BRIEF
Extract and repeat verbatim every line of the items from the one containing "Click Zoom Extents in the toolbar" down to the end of the items, both ends included. Omit the pictures from your answer.

Items from a data source:
★ ★ ★ ★ ★ ★ ★
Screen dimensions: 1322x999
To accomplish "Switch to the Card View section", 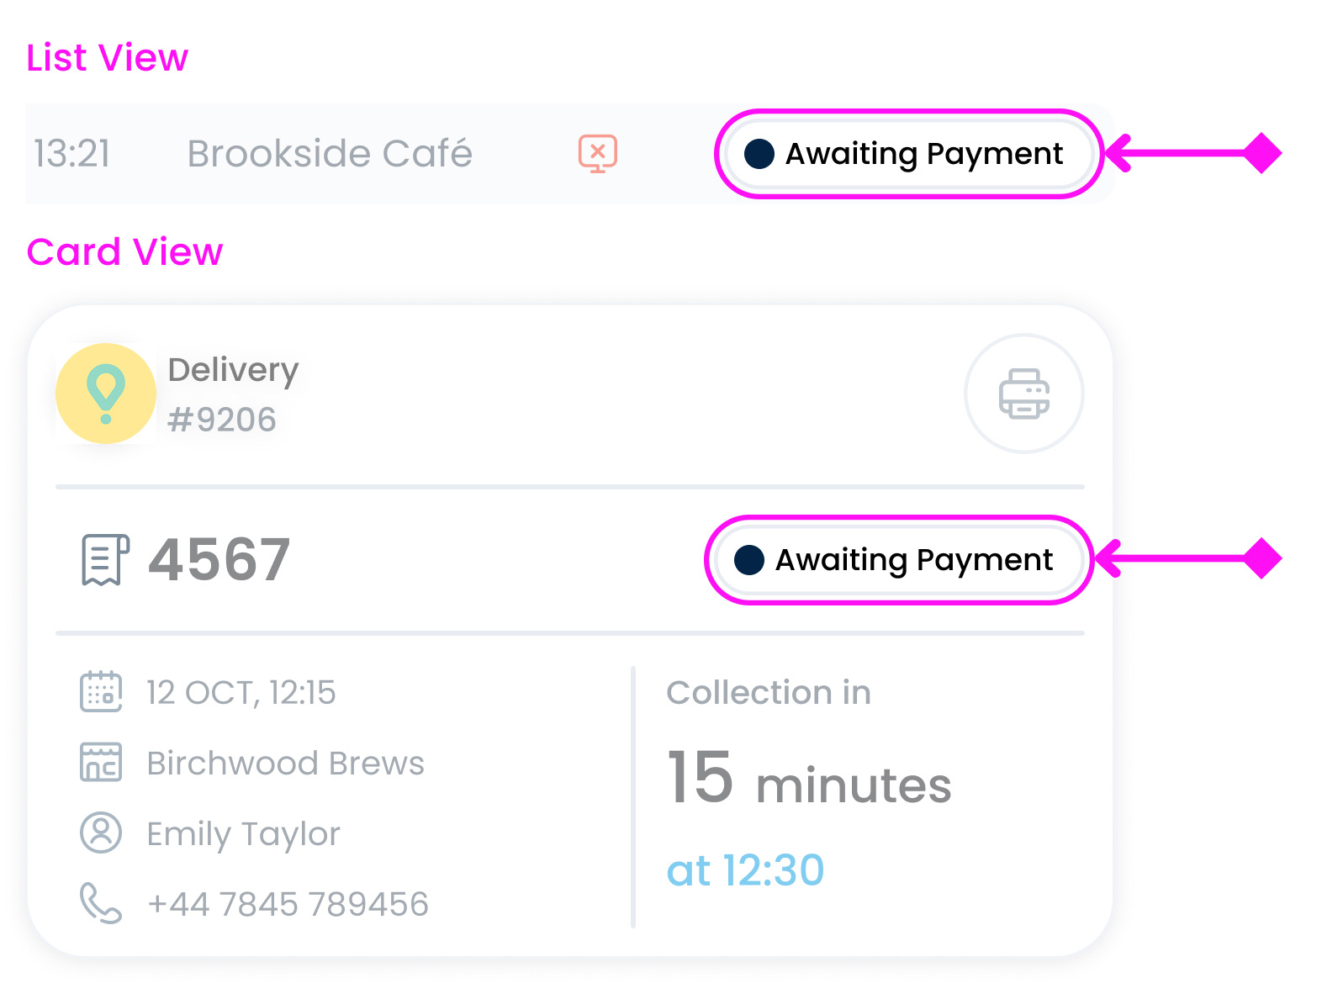I will (124, 251).
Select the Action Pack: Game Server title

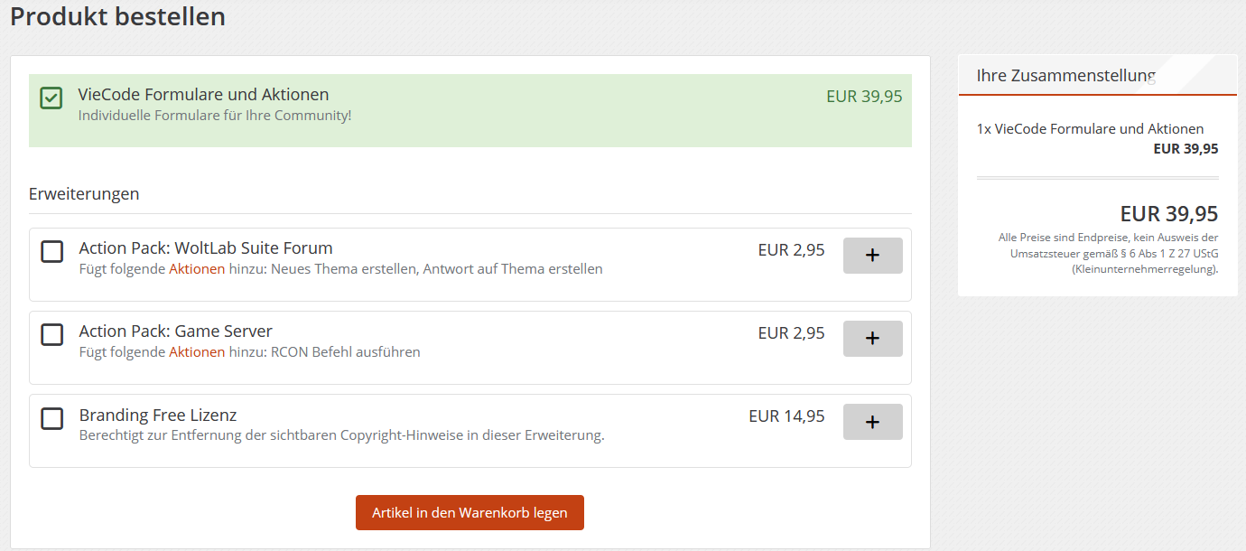(175, 332)
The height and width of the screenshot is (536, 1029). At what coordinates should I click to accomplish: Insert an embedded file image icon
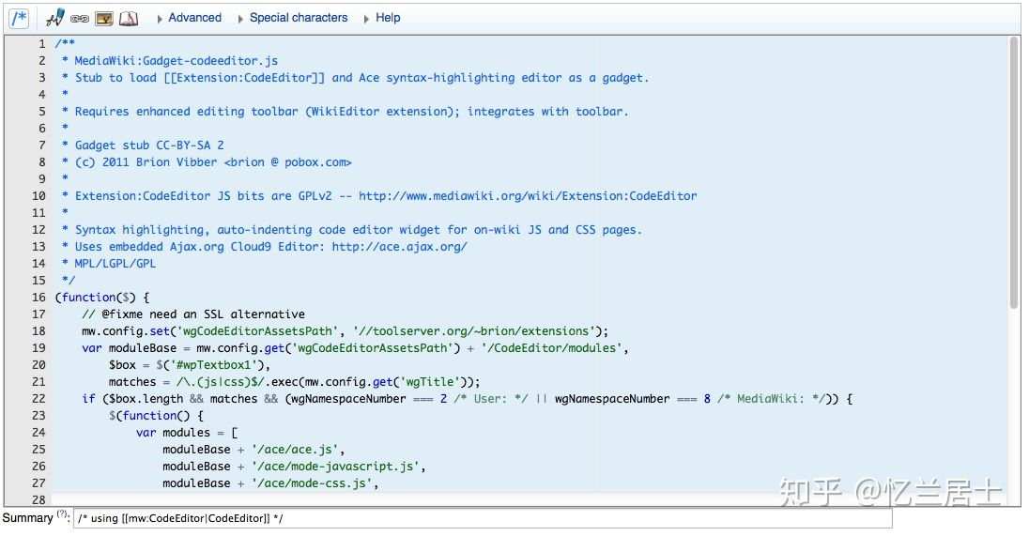click(104, 19)
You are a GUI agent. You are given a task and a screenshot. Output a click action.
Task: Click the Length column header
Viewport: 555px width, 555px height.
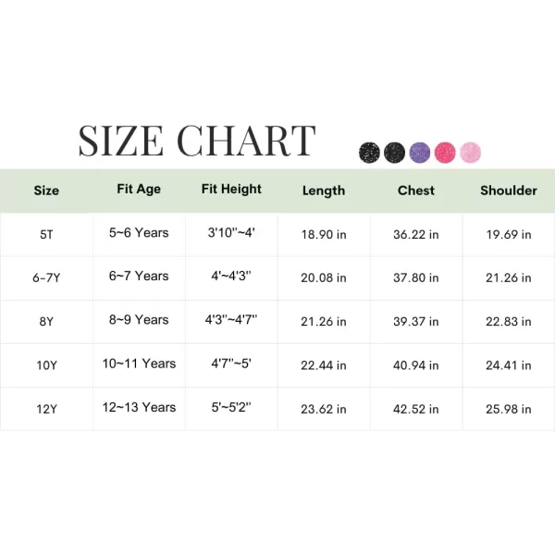pos(324,191)
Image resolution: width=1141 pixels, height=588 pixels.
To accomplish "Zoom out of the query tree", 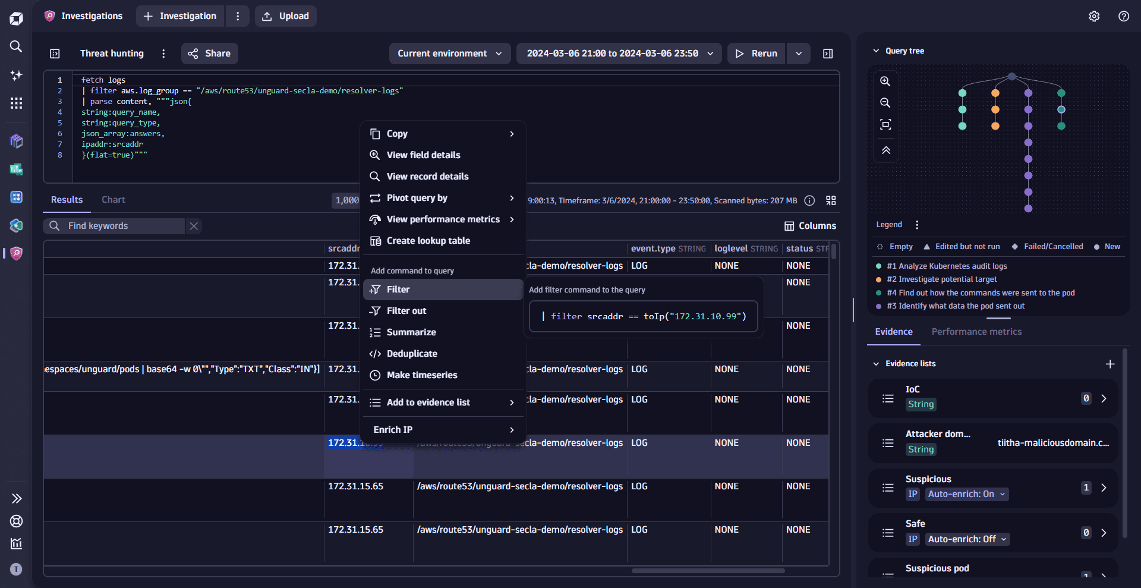I will click(x=885, y=103).
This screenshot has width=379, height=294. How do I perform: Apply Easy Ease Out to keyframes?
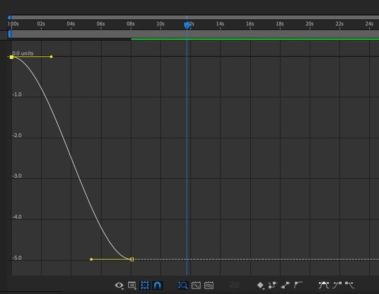pyautogui.click(x=349, y=285)
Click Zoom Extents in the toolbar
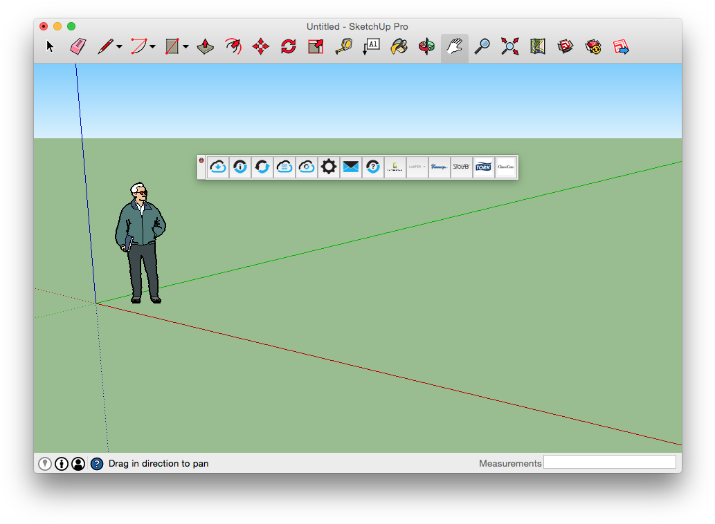The image size is (715, 524). 509,46
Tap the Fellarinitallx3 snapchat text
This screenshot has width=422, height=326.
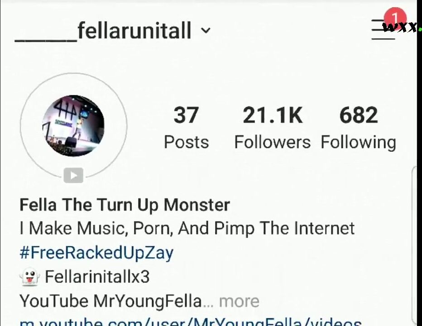[97, 277]
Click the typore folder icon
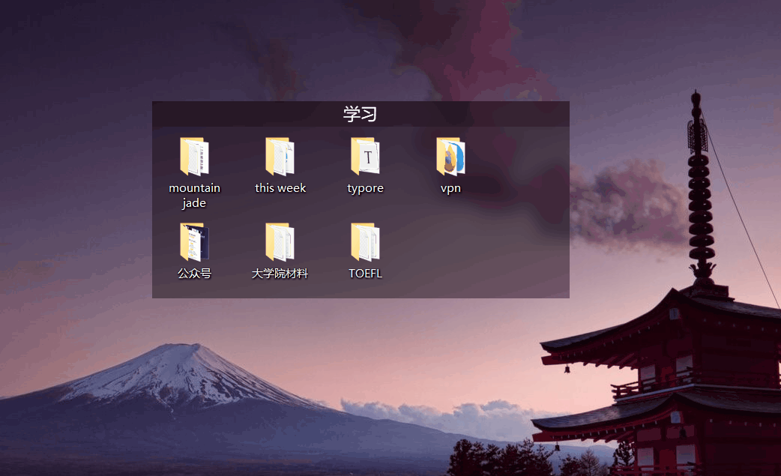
★ ★ ★ ★ ★ ★ ★
COMPLETE ANSWER
Click Zoom Extents in the toolbar
The image size is (715, 524). 509,46
Tap the Fellarinitallx3 snapchat text
This screenshot has width=422, height=326.
[97, 277]
Click the typore folder icon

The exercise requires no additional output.